**WORK INSTRUCTIONS:** Go through the records and report each line in which the word "computer" occurs.

Stored entries
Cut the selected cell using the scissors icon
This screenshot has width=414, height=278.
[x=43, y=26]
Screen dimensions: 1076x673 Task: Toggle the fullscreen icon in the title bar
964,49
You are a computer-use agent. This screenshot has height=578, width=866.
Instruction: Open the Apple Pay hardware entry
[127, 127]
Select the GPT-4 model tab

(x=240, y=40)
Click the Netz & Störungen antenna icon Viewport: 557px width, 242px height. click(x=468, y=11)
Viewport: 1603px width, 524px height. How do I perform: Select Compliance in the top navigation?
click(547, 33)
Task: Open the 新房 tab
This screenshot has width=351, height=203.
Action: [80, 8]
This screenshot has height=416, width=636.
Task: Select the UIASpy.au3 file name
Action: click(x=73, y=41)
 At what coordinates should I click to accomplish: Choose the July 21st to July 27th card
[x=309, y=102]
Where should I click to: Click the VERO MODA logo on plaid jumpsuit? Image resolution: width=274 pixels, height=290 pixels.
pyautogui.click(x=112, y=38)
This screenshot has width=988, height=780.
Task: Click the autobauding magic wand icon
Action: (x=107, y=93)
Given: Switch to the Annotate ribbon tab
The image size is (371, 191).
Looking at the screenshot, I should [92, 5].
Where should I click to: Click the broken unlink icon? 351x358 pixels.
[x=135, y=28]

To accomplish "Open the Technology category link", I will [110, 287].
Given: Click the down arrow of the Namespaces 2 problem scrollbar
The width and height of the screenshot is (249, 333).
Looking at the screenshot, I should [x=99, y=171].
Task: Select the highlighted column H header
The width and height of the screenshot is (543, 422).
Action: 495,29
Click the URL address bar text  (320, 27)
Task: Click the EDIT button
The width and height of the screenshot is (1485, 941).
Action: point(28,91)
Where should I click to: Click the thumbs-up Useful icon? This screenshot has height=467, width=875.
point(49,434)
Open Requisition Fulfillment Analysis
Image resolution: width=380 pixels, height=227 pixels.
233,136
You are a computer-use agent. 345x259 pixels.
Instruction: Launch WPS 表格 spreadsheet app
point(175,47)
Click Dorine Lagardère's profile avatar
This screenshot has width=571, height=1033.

**ANSWER AREA:**
You are a computer-use agent. This screenshot has height=578, width=866.
You are a computer-use agent. 345x259 pixels.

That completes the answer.